Позже, в письме декабря 1823 года Жуковскому Боратынский признавался: «Мы имели обыкновение после каждого годового экзамена несколько недель ничего не делать — право, которое мы приобрели не знаю каким образом. В это время те из нас, которые имели у себя деньги, брали из грязной лавки Ступина, находящейся подле самого корпуса, книги для чтения, и какие книги! Глориозо, Ринальдо Ринальдини, разбойники во всех возможных лесах и подземельях! И я, по несчастью, был из усерднейших читателей! О, если б покойная нянька Дон-Кишота была моею нянькой! С какою бы решительностью она бросила в печь весь этот разбойничий вздор, от которого охладел несчастный её хозяин! Книги, про которые я говорил, и в особенности Шиллеров Карл Моор, разгорячили моё воображение; разбойничья жизнь казалась для меня завиднейшею в свете, и, природно-беспокойный и предприимчивый, я задумал составить общество мстителей, имеющее целию сколько возможно мучить наших начальников. <…> Нас было пятеро. Мы сбирались каждый вечер на чердак после ужина. По общему условию ничего не ели за общим столом, а уносили оттуда все съестные припасы, которые возможно было унести в карманах, и потом свободно пировали в нашем убежище. Тут-то оплакивали мы вместе судьбу свою, тут выдумывали разного рода проказы, которые после решительно приводили в действие. Иногда наши учители находили свои шляпы прибитыми к окнам, на которые их клали, иногда офицеры наши приходили домой с обрезанными шарфами. Нашему инспектору мы однажды всыпали толчёных шпанских мух в табакерку, отчего у него раздулся нос; всего пересказать невозможно. Выдумав шалость, мы по жеребью выбирали исполнителя, он должен был отвечать один, ежели попадётся; но самые смелые я обыкновенно брал на себя, как начальник <…>».

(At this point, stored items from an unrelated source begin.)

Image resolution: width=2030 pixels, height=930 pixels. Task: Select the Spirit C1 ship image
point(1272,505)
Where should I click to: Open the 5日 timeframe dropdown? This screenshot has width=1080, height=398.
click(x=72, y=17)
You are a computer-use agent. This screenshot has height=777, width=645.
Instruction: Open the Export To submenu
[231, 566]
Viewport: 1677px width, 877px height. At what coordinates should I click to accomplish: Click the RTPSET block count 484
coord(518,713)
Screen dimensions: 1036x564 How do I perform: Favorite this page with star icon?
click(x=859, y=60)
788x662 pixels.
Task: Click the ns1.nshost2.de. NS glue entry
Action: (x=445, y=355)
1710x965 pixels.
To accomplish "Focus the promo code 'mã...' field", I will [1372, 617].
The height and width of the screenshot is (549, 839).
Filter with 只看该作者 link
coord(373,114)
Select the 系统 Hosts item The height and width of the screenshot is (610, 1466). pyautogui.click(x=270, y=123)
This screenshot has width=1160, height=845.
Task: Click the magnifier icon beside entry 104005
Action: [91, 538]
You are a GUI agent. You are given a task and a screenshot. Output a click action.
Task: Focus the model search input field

Ирина Медведева находила, что Боратынский преувеличил свою роль организатора общества мстителей. Однако Гейр Хетсо не согласен с ней: по его мнению, отнюдь не в интересах Боратынского было преувеличивать свою виновность в том полуофициальном письме, от которого зависело его будущее. К тому же среди мстителей он был самым старшим…
Последним приняли в общество Льва Приклонского, сына камергера. У того всегда водились деньги, и немалые. Никто не мог поверить, что тринадцатилетнему отроку дома выдают по сто-двести рублей в неделю на карманные расходы. Вскоре вызнали правду: смышлёный паж попросту подобрал ключ к бюро своего отца, «где большими кучами лежат казённые ассигнации», и всякий раз брал себе по нескольку бумажек. «Чердашные наши ужины стали гораздо повкуснее прежних: мы ели конфеты фунтами; но блаженная эта жизнь недолго продолжалась» (Боратынский — Жуковскому).
Однажды паж Приклонский собрался в Москву повидаться с матерью — прощаясь, оставил ключ товарищам, сказав им «с самым трогательным чувством»: «Возьмите, он вам пригодится».
«И в самом деле он нам слишком пригодился!» — восклицает Боратынский.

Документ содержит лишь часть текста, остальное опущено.